President-elect sides with Assange on Russia hacks
As villains go, the WikiLeaks founder Julian Assange once found little sympathy in the Republican Party, not after he leaked American military secrets from Iraq, published purloined diplomatic cables that could have gotten American sources killed or sought refuge in the Ecuadorean Embassy in London, fleeing charges of rape.
But now, Mr. Trump appears to be siding with Mr. Assange over the conclusions of America’s intelligence services.
Mr. Assange appeared on Fox News on Tuesday night with Sean Hannity, one of Mr.

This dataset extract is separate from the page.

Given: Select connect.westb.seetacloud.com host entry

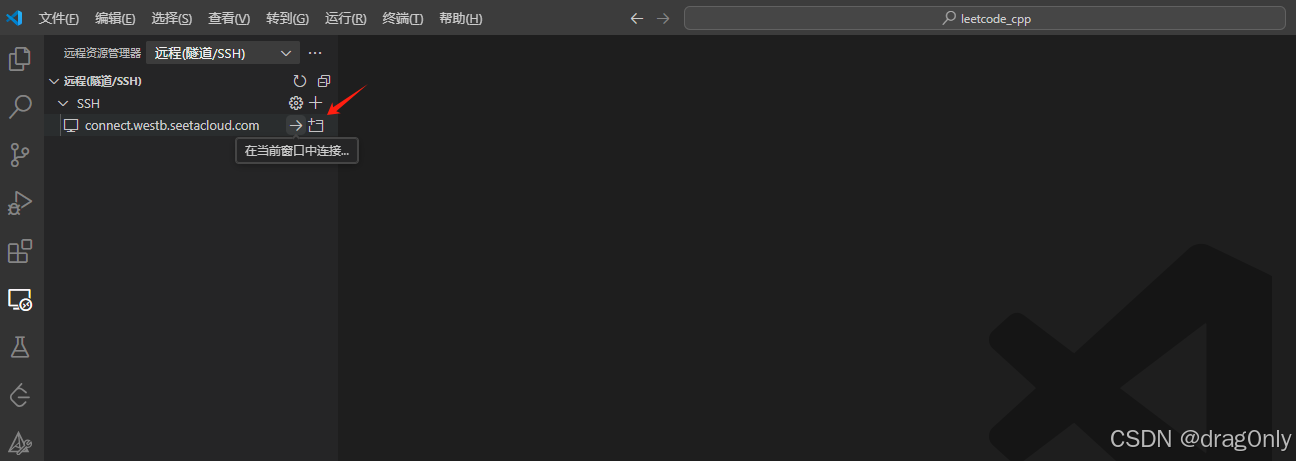Looking at the screenshot, I should point(172,125).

Trump’s biggest news media boosters, to declare once again that the Russians were not the source of the purloined emails that WikiLeaks released from the Democratic National Committee and the personal account of Hillary Clinton’s campaign chairman, John Podesta.
Mr. Trump followed that appearance with a series of Twitter posts on Wednesday that appear to be preparing his followers for battle once more information on intelligence findings is released, most likely by Thursday.

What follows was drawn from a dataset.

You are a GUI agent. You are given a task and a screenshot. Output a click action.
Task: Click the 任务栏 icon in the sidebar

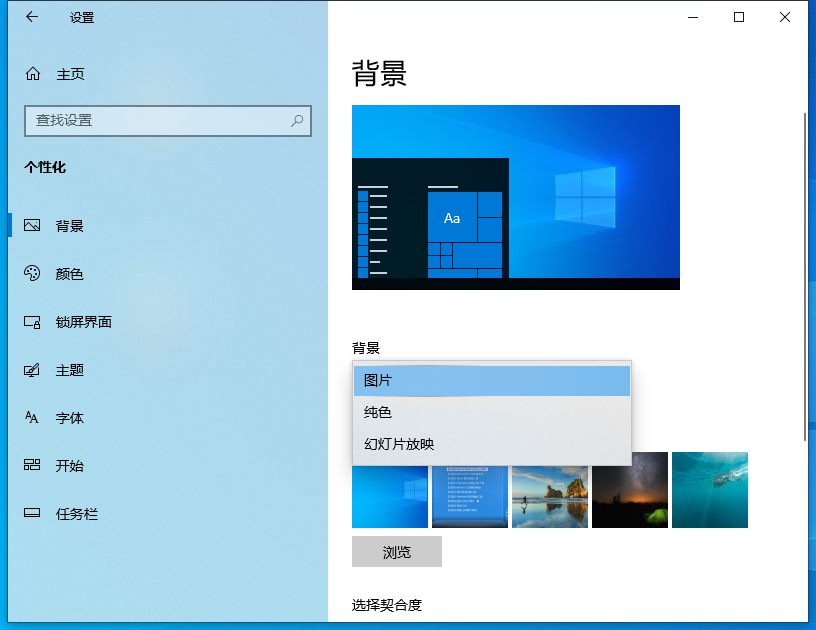coord(33,514)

There were actually two separate hackings that the Obama administration has said came from Russian intelligence — with “100 percent” certainty.
As he has previously, Mr. Assange said: “Our source is not the Russian government. It is not state parties.” But Mr. Assange has often said that the organization does not always know the identity of its sources. It is highly unlikely that anyone approaching WikiLeaks with the emails obtained by Russian government hacking would acknowledge the source, so it is likely that Mr. Assange himself cannot be sure of the origin of the emails.
Mr. Assange and Mr. Hannity did not address the fact that in addition to WikiLeaks, the leaked Democratic material was published by two other mysterious websites, DCLeaks.com and a blog written by someone called Guccifer 2.0. American intelligence agencies say they believe both were created by Russian agents.
In addition to American intelligence agencies, most private researchers also say they believe that the D.N.C. and Podesta hackings were carried out on orders of Russian government officials, though a few skeptics believe the case is unproven by the evidence made public. Mr. Assange’s statement is unlikely to change that conclusion.
Intelligence officials will brief Congress on their Russia inquiry on Thursday, ahead of a briefing for Mr. Trump in New York on Friday. Senator John McCain of Arizona, chairman of the Senate Armed Services Committee, will hold the first hearing on the matter on Thursday as well.
As for that “terrible” information mentioned by Mr. Trump, yes, the CNN commentator Donna Brazile did send Mr. Podesta an email ahead of a Democratic presidential debate in Flint, Mich., tipping him off that a woman in the audience would ask why the government was not doing more to help clean the city’s lead-contaminated water supply, but that was hardly an unexpected query — for Mrs. Clinton or her rival, Senator Bernie Sanders. It did cause Ms. Brazile to lose her CNN post.
The president-elect appears to be getting a jump on the news.
Trump finds timing of intelligence briefing ‘very strange’
First, Mr. Trump said that the nation should move beyond talk of Russian interference in the presidential election, but that he would listen to what American intelligence experts had to say. Then, on New Year’s Eve, the president-elect promised that by Tuesday or Wednesday, he would reveal information on the hacking that Americans do not know.
The Obama administration quickly let it be known that, in fact, intelligence leaders always intended to brief Mr. Trump on Friday in New York. And intelligence officials were not amused.
Nor were some Republican political consultants.
But this is not the first time the president-elect has taken a swipe at the men and women of the intelligence community who have concluded that Russia tried to help get him elected president.
The president-elect is expected to speak to the news media on Jan. 11
The last time Mr. Trump held a real news conference was on July 27, when he said President Vladimir V. Putin of Russia had called him a genius and wrongly insisted that “many people” saw bombs strewn all over the floor of the San Bernardino, Calif., attackers’ home and failed to report it.
That long stretch without a real news media grilling did not do him much harm. He did, after all, win the presidential election.
But he says he will hold a true, open news conference next Wednesday.